The understanding and nurturing of Highland traditions is an essential part of belonging to a Highland regiment. It helps to establish the esprit de corps that reinforces the regiment in peace and war. Furthermore, it adds to our understanding of the Scottish immigrants who had such a significant role in settling and developing Canada as a country.

In the mid-eighteenth century, many Highland traditions were suppressed, but the English allowed some to survive in the Scottish regiments that served the crown. The Black Watch was the first to be raised, based on six independent companies dating back to before the Rising under Bonnie Prince Charlie. Other regiments followed, with their members permitted to retain Highland traditions (including the kilt) denied to civilians. They fought with distinction in many subsequent battles. The Fraser Highlanders, for example, served under General Wolfe’s command at Quebec in 1759, scrambling up the cliffs to gain access to the Plains of Abraham.

The first Highland regiment to wear tartan, which is the characteristic cloth of the Scottish, was the Independent Companies raised in 1740. With these companies, there arose the problem of what tartan to adopt because the men came from widely separated areas and the adoption of any existing tartan would surely have offended some.

In consideration of this possibility, a totally new tartan was devised and is known as the Government tartan. The Government tartan was the first to be codified (hence it is referred to as Government tartan No. 1), with the number of threads of each colour making up the pattern or sett being written down. This also became the first tartan to bear a specific name.

The Government tartan is by far the most popular military tartan in Canada. It is worn by the soldiers of four regiments: the Black Watch, the Lanark and Renfrew Scottish, the Argyll and Sutherland Highlanders of Canada, and the Calgary Highlanders.

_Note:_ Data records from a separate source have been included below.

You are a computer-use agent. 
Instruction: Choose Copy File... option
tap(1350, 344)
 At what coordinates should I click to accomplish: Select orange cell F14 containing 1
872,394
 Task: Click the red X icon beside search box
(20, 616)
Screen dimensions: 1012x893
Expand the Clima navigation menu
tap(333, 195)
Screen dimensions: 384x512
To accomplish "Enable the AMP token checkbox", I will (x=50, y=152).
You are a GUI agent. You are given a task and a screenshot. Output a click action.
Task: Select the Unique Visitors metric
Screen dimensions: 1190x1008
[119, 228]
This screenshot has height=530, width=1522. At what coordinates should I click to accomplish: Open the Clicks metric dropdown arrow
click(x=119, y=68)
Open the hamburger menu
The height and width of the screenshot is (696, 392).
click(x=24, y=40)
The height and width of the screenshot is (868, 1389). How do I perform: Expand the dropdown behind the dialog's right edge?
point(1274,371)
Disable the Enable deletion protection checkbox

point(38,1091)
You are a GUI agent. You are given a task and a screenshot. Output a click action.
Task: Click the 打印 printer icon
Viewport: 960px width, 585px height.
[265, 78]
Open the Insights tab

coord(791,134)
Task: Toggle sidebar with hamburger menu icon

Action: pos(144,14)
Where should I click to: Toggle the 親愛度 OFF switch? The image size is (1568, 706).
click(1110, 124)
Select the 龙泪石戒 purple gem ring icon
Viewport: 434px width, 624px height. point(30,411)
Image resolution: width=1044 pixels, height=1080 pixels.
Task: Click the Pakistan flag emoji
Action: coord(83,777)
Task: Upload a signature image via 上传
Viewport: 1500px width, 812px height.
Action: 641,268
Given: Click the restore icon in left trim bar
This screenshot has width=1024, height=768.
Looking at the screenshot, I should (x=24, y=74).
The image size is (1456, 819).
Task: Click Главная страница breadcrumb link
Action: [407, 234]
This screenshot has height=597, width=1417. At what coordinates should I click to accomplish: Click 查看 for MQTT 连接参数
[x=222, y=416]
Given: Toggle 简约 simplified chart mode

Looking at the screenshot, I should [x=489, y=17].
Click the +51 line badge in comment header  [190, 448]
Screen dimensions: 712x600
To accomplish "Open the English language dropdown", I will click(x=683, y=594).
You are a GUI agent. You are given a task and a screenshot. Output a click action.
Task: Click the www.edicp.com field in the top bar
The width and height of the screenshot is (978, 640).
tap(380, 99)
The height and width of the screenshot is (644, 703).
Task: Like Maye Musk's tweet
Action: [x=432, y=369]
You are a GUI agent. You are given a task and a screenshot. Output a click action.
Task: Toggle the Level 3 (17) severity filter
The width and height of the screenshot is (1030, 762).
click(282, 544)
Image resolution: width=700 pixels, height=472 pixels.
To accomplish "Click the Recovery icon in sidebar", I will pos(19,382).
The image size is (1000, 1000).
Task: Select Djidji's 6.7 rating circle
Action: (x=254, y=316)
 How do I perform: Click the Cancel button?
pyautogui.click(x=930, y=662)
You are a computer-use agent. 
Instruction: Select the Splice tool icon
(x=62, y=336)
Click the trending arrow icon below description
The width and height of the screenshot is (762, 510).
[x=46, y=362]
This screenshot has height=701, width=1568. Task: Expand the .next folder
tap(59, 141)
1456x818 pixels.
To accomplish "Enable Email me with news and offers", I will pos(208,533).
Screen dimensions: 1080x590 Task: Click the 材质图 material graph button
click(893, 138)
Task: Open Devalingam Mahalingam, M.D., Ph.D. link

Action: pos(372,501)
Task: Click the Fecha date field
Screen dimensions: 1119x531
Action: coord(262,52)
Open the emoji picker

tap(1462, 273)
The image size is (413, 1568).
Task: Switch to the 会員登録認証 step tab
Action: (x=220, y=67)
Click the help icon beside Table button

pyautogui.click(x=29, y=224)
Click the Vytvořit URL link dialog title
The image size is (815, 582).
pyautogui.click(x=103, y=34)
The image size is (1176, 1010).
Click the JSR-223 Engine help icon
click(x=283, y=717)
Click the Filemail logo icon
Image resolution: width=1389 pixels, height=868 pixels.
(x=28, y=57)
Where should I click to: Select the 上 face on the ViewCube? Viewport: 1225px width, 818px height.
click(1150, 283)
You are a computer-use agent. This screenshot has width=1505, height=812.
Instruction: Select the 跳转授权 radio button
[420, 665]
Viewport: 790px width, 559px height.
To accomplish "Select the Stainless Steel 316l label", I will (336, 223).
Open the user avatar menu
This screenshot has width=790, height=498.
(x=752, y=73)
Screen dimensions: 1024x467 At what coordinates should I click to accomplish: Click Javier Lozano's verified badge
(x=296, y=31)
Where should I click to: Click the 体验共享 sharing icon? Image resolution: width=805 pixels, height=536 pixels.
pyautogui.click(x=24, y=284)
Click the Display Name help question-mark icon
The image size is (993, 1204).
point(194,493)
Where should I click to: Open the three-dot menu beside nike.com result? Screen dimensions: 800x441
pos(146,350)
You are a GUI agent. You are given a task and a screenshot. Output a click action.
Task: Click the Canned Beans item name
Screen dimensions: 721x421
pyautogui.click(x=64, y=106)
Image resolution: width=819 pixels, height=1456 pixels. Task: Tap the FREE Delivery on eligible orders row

The plaid was an essential part of Highland dress, serving as a kilt and cloak and blanket. It was made from twelve yards of double-width tartan and wound around the body to form a flexible all weather covering that kept the sword arm free.

The idea of cutting off the upper part of the belted plaid to make the “little kilt” is attributed to an Englishman, Thomas Rawlinson. The kilt reached only slightly above the waist, with the pleats stitched in the upper parts and fixed round the waist with a strap. Half a yard was left unpleated at each end. These ends crossed each other in front.

The kilt is a unique dress and, along with keeping old traditions and the pride of race alive, it is picturesque on the wearer. Its wear involves good behavior, self-respect and a determination never to disgrace it. No kilt ought ever to hang as low as the knee; however, it is better to have a kilt that is too short than to have one which is too long.

The Calgary Highlanders wear the Government tartan kilt pleated in the Argyll and Sutherland Highlanders pattern, so as to show the broad green stripe split by the narrow black line on each pleat. The kilt is box, not knife, pleated.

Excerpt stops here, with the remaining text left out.